INTERACTIVE TEXT ANALYTICS FOR USER-GENERATED CONTENT
Abstract
The rapid growth of social media platforms, weblogs and online forums has made the volume of user-generated content increase exponentially in recent years. User-generated content is different from traditional documents in structure, length, and semantics. Consequently, applying traditional natural language processing and text mining methods to emerging and challenging text mining problems does not always achieve satisfactory results. In other words, as data changes, their characteristics and features change, and therefore the solutions that rely on certain assumptions about the data, which may no longer be valid, fail to perform as expected. In addition, the users’ information needs may change over time, and hence are the type of applications that provide answers to these needs.

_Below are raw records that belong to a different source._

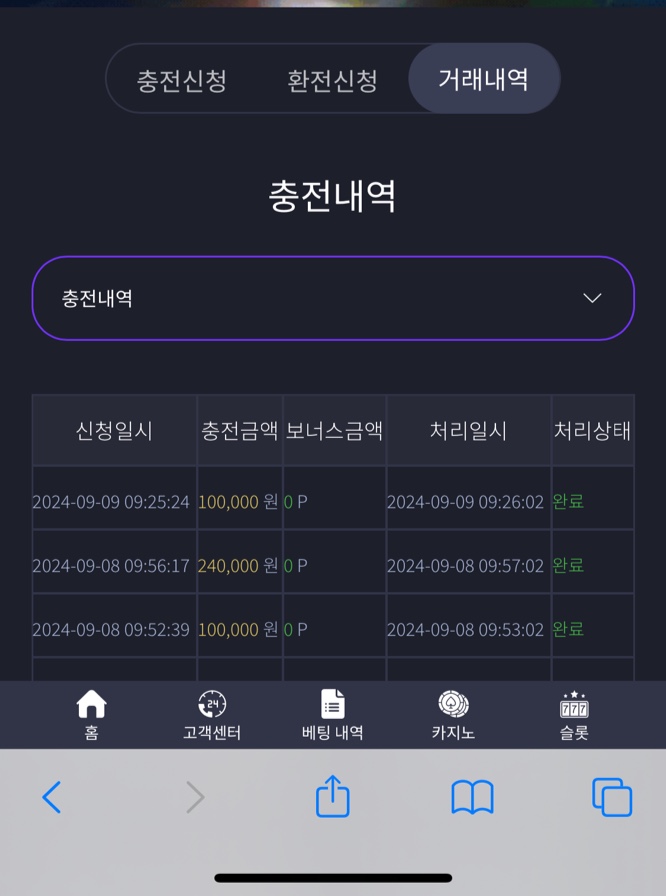The image size is (666, 896).
Task: Click 신청일시 column header
Action: [114, 430]
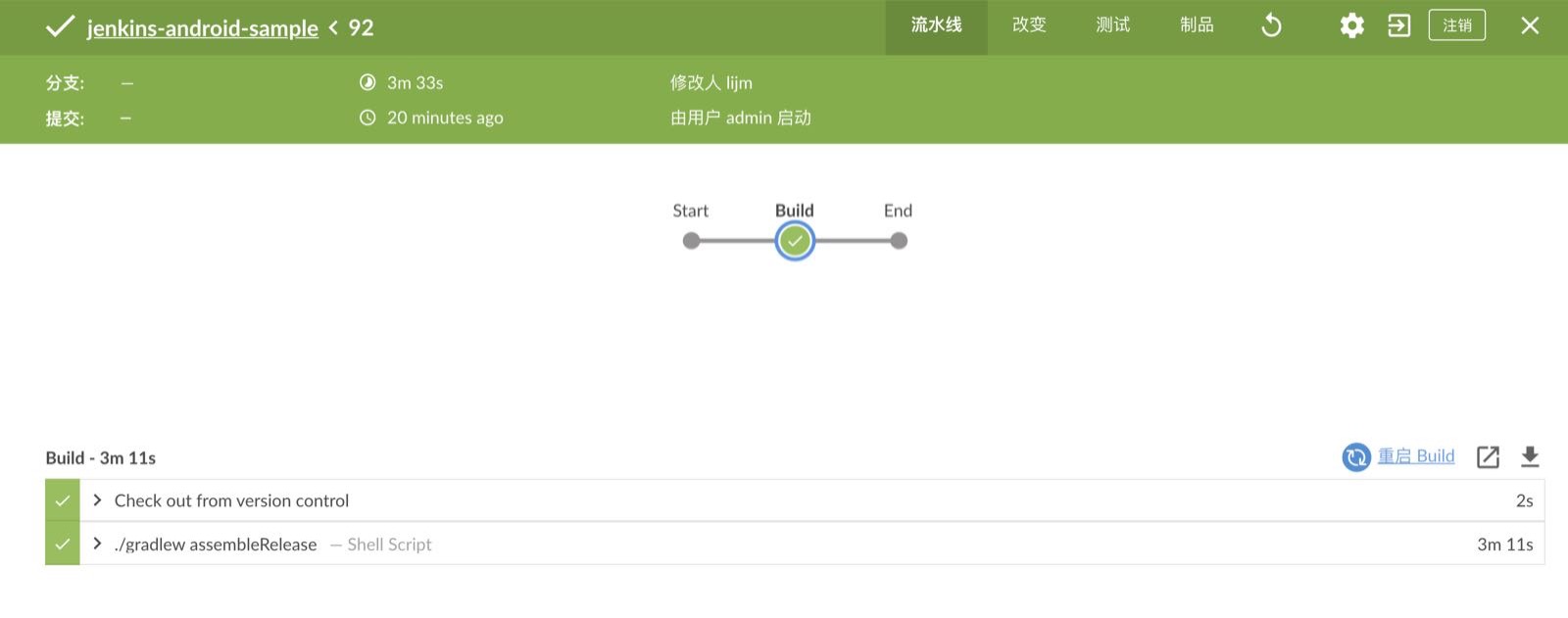Image resolution: width=1568 pixels, height=618 pixels.
Task: Click the 重启 Build link
Action: [1415, 456]
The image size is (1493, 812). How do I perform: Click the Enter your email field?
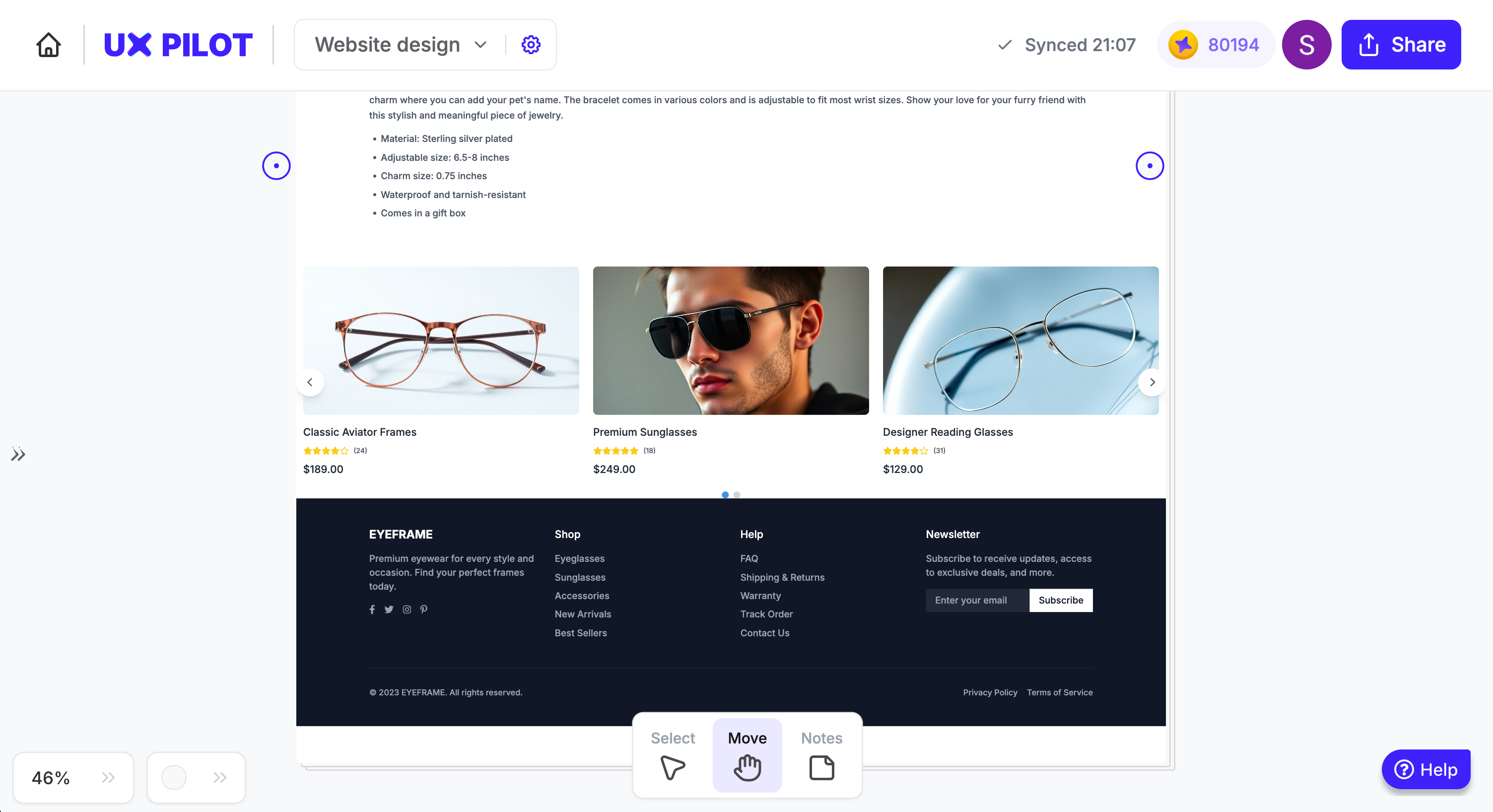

This thesis studies the impact of actively involving the user in the analytical process of such data on overcoming related challenges and improving the quality of the analysis. We investigate whether employing active learning and visualization techniques increases the benefits gained from incorporating user knowledge, and whether these techniques enhance user involvement. Moreover, our ultimate objective is to assist users to better understand the data and make decisions. We evaluate this approach considering different online applications and datasets. First, we develop and evaluate solutions for the problem of sentiment classification of context-specific opinion words in product reviews, with a focus on minimizing user effort using visualization techniques. Second, we address the problem of topical classification of microblog posts by introducing active learning and visualization techniques to augment user engagement. The third part of our research addresses the problem of Twitter information filtering based on user interest profiles. We propose active learning techniques with a focus on query expansion. For all these cases, our results demonstrate that incorporating user knowledge improves the performance of automatic methods significantly, and using active learning and visualization techniques for tailoring user engagement methods increases the gain obtained from user supervision.